BEGIN Records for processing
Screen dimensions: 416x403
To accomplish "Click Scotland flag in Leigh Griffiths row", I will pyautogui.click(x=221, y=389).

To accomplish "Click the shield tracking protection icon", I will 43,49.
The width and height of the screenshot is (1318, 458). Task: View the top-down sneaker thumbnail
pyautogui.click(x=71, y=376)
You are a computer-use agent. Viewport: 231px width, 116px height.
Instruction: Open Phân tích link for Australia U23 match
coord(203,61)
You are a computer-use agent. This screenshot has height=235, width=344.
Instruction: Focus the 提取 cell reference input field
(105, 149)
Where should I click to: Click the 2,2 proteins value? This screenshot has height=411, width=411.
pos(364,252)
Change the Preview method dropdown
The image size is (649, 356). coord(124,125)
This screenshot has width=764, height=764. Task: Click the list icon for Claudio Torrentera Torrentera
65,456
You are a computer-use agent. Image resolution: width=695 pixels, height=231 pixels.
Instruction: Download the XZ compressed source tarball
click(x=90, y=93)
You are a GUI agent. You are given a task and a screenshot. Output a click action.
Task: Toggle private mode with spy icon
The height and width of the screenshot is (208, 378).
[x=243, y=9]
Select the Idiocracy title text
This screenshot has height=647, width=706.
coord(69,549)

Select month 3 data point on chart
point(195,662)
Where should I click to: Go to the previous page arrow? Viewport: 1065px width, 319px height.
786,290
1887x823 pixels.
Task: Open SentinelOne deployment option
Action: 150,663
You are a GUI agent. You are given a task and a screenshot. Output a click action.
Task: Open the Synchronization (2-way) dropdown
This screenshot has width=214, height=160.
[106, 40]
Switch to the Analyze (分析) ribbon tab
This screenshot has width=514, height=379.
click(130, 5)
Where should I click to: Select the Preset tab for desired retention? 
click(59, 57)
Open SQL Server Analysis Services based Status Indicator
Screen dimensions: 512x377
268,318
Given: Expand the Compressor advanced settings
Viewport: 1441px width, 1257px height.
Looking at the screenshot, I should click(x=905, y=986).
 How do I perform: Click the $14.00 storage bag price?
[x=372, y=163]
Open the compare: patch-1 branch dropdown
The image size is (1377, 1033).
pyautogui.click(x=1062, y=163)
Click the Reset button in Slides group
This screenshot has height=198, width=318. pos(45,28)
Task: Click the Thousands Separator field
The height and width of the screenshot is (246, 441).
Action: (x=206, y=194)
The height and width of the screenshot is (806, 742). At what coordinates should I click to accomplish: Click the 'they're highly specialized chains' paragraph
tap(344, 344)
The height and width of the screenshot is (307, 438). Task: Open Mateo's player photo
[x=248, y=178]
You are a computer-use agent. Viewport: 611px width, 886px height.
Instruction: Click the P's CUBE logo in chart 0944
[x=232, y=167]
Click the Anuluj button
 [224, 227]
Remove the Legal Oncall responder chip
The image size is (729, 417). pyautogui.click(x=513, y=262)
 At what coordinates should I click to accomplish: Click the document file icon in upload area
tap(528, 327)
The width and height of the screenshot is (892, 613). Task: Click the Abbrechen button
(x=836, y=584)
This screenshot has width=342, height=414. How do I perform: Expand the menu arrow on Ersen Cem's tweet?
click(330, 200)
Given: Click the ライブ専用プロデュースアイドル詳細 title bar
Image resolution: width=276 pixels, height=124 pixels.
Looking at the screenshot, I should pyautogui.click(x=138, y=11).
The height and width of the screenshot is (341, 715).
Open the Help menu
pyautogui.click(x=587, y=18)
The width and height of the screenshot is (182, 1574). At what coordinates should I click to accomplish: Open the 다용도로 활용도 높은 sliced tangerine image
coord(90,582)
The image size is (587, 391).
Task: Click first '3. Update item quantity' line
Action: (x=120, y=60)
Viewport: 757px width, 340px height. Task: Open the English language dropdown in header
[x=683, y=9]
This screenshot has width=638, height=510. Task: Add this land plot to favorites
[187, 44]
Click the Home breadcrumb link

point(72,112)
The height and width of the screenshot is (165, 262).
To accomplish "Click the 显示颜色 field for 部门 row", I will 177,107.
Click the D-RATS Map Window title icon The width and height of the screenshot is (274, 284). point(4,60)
END Records for processing
Return all lines from the data that include the string "title".

*Result of this exercise:*
Select the Idiocracy title text
Given: Click the ライブ専用プロデュースアイドル詳細 title bar
Click the D-RATS Map Window title icon The width and height of the screenshot is (274, 284). point(4,60)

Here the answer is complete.